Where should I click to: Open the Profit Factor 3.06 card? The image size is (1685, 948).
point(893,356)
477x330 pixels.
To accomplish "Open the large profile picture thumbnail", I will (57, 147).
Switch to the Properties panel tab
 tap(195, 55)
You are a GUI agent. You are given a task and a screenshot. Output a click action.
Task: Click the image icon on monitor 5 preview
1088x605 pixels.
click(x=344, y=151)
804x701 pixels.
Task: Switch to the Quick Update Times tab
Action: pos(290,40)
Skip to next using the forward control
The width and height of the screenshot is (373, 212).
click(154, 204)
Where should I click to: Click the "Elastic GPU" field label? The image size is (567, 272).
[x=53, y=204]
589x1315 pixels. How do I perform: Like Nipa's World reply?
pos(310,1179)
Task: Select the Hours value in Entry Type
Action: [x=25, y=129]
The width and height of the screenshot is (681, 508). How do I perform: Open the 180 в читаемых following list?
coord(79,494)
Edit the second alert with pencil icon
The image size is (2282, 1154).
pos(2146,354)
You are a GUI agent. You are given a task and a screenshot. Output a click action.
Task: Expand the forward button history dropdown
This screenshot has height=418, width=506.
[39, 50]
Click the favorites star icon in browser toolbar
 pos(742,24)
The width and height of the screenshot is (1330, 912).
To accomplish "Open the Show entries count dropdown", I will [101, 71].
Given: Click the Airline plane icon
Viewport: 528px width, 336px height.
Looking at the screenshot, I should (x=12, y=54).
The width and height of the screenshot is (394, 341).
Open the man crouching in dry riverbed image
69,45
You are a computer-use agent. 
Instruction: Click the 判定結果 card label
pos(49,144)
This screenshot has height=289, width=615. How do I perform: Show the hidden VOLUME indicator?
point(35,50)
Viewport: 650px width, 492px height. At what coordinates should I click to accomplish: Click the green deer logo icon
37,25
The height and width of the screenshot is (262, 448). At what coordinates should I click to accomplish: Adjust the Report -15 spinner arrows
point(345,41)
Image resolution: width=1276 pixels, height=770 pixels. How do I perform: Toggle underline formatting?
────────────────────────────────────────
● **任务说明**: 请更新以上各行：从包含“589x1315 pixels. How”的一行开始，至最后一行结束，将其中的“favorites”改为“bookmarks”，其余内容一律保持不变，并重新写出这些行。

● **参考答案**:
589x1315 pixels. How do I perform: Like Nipa's World reply?
pos(310,1179)
Task: Select the Hours value in Entry Type
Action: [x=25, y=129]
The width and height of the screenshot is (681, 508). How do I perform: Open the 180 в читаемых following list?
coord(79,494)
Edit the second alert with pencil icon
The image size is (2282, 1154).
pos(2146,354)
You are a GUI agent. You are given a task and a screenshot. Output a click action.
Task: Expand the forward button history dropdown
This screenshot has height=418, width=506.
[39, 50]
Click the bookmarks star icon in browser toolbar
 pos(742,24)
The width and height of the screenshot is (1330, 912).
To accomplish "Open the Show entries count dropdown", I will [101, 71].
Given: Click the Airline plane icon
Viewport: 528px width, 336px height.
Looking at the screenshot, I should (x=12, y=54).
The width and height of the screenshot is (394, 341).
Open the man crouching in dry riverbed image
69,45
You are a computer-use agent. 
Instruction: Click the 判定結果 card label
pos(49,144)
This screenshot has height=289, width=615. How do I perform: Show the hidden VOLUME indicator?
point(35,50)
Viewport: 650px width, 492px height. At what coordinates should I click to accomplish: Click the green deer logo icon
37,25
The height and width of the screenshot is (262, 448). At what coordinates should I click to accomplish: Adjust the Report -15 spinner arrows
point(345,41)
Image resolution: width=1276 pixels, height=770 pixels. How do I perform: Toggle underline formatting?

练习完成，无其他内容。